STATE COLLEGE, Pa. — Football coach Joe Paterno is fighting for his job amid “eroding” support from Penn State’s board of trustees and a widening sex-abuse scandal and possible coverup centered on former assistant and one-time heir apparent Jerry Sandusky.
Paterno’s regularly scheduled news conference was abruptly canceled Tuesday. A university spokesman cited “ongoing legal circumstances,” a reference to charges announced over the weekend that Sandusky molested eight young boys between 1994 and 2009 and that two Penn State administrators who have since stepped aside failed to notify authorities of a 2002 incident reported by an eyewitness.
Hundreds of fans staged a raucous rally outside Paterno’s home Tuesday evening. He appeared briefly, along with some family members, and thanked the crowd for coming.
“I’ve lived for this place. I’ve lived for people like you guys and girls,” Paterno said.
“It’s hard for me to say how much this means,” the 84-year- old coach said. “As you know, the kids that were the victims, I think we ought to say a prayer for them.”
Asked if he was still the coach, Paterno didn’t answer, but a young woman who stood with her arm around him replied: “Now is not the time.”
Paterno, who earns about $1 million annually from the school, has been head coach for 46 years and part of the Penn State staff for more than six decades, and his old-school values pervade every corner of the program.
Over that span, the Nittany Lions have won two national championships, but unlike many other Division I powerhouses, the program has avoided run-ins with the NCAA. The team generates millions of dollars each year in revenues from attendance, TV rights and sponsorships, but it has stubbornly stuck with the basic white-and-navy-blue uniforms that are among the most recognizable in college football.
All those things have inspired pride in the region and fierce loyalty to Paterno, who is the winningest coach in Division I and one of the most respected in any sport.
That lofty status, however, has been the subject of heated arguments in recent days, among students on campus, construction workers on the street and the Penn State board of trustees.

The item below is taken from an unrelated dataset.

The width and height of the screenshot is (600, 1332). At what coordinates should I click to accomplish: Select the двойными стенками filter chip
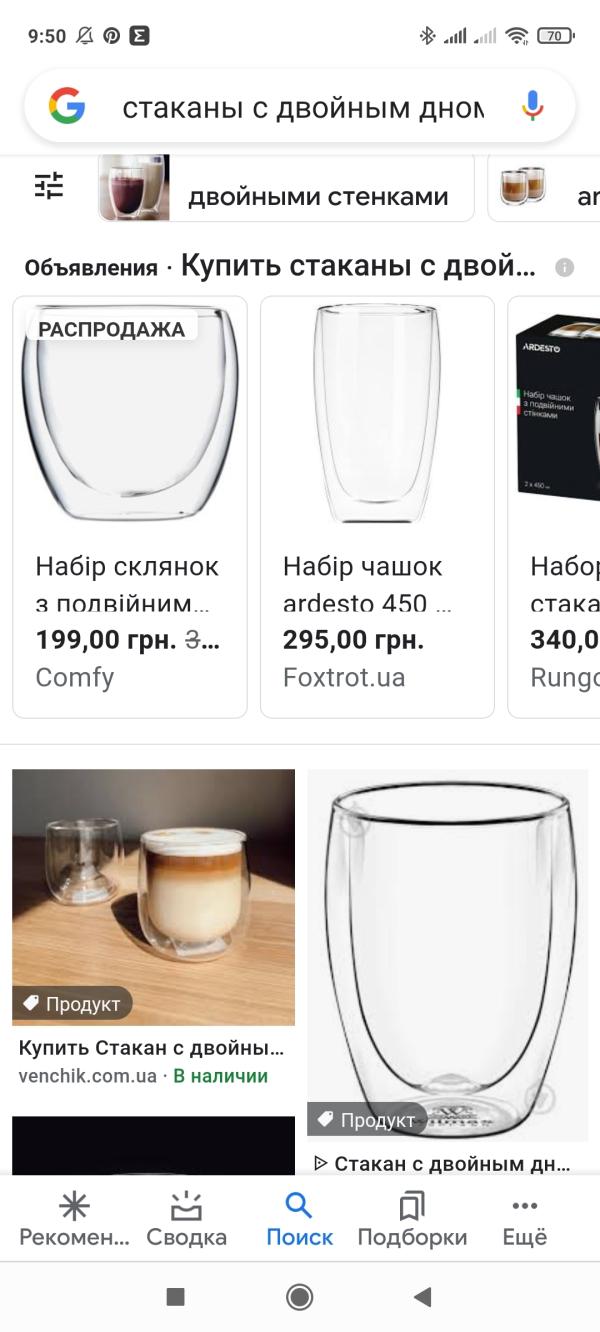coord(286,188)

A person familiar with the trustees’ discussions said support there for Paterno was “eroding” but couldn’t gauge whether the board would take action. The same person said university president Graham Spanier also has lost support ahead of Friday’s board meeting, which Gov. Tom Corbett said he plans to attend. The person spoke on condition of anonymity because of the sensitivity of the subject.
Failure to report
Much of the criticism surrounding Paterno has concerned his apparent failure to follow up on a report of the 2002 incident, in which San dus ky allegedly sodomized a 10- year-old boy in the showers at the team’s football complex. The eyewitness, Mike McQueary, is the receivers coach for the team but was a graduate assistant at the time.
McQueary told Paterno about the incident the next day, and the coach notified the athletic director, Tim Curley, and the vice president, Glenn Schultz, who in turn notified Spanier. Curley and Schultz have been charged with perjury and failure to report the incident to authorities, as required by state law.
Both men, as well as Paterno, testified that they were told that Sandusky behaved inappropriately in that 2002 incident but not to the extent of McQueary’s graphic account to a state grand jury.
The same grand jury decided the testimony from Curley and Schultz, whose job at the time also gave him oversight of the campus police, was not believable. Pennsylvania Attorney General Linda Kelly said Paterno is not a target of the investigation, although the state police commissioner has chastised him and other Penn State officials for not doing enough to try to stop the suspected abuse.
Sandusky, 67, spent three decades on the Penn State staff before retiring in 1999 but continued to use school and athletic facilities as recently as two weeks ago. Prosecutors allege he molested several of the boys at the facility. He often held football camps for youths on Penn State satellite campuses and maintained an office at the complex on the main campus.
Sandusky began working with at-risk youths after founding the Second Mile charity in 1977. It now raises and spends several million dollars each year for its programs.
According to Internal Revenue Service documents, the foundation last paid Sandusky in 2007, when he received $57,000 as a consultant. He publicly severed ties in 2010.
Paterno is listed on the Second Mile’s website as a member of its honorary board of directors, a group that includes business executives, golfing great Arnold Palmer and several NFL Hall of Famers and coaches, including retired Pittsburgh Steelers stars Jack Ham and Franco Harris.
Another possible victim
Meanwhile, another potential victim has contacted authorities. The man, now an adult, contacted the state police Sunday after seeing media accounts of San dus ky’s arrest, Lt. David Young at the Montoursville station said.
Investigators took a statement from him and forwarded it to the Rockview station for officers there to pursue, Young said.
U.S. Rep. Patrick Meehan of Pennsylvania said Tuesday he has asked Education Secretary Arne Duncan to look into whether the university violated the Clery Act, which requires schools to publish an annual report of all criminal offenses that are reported to campus security or local police.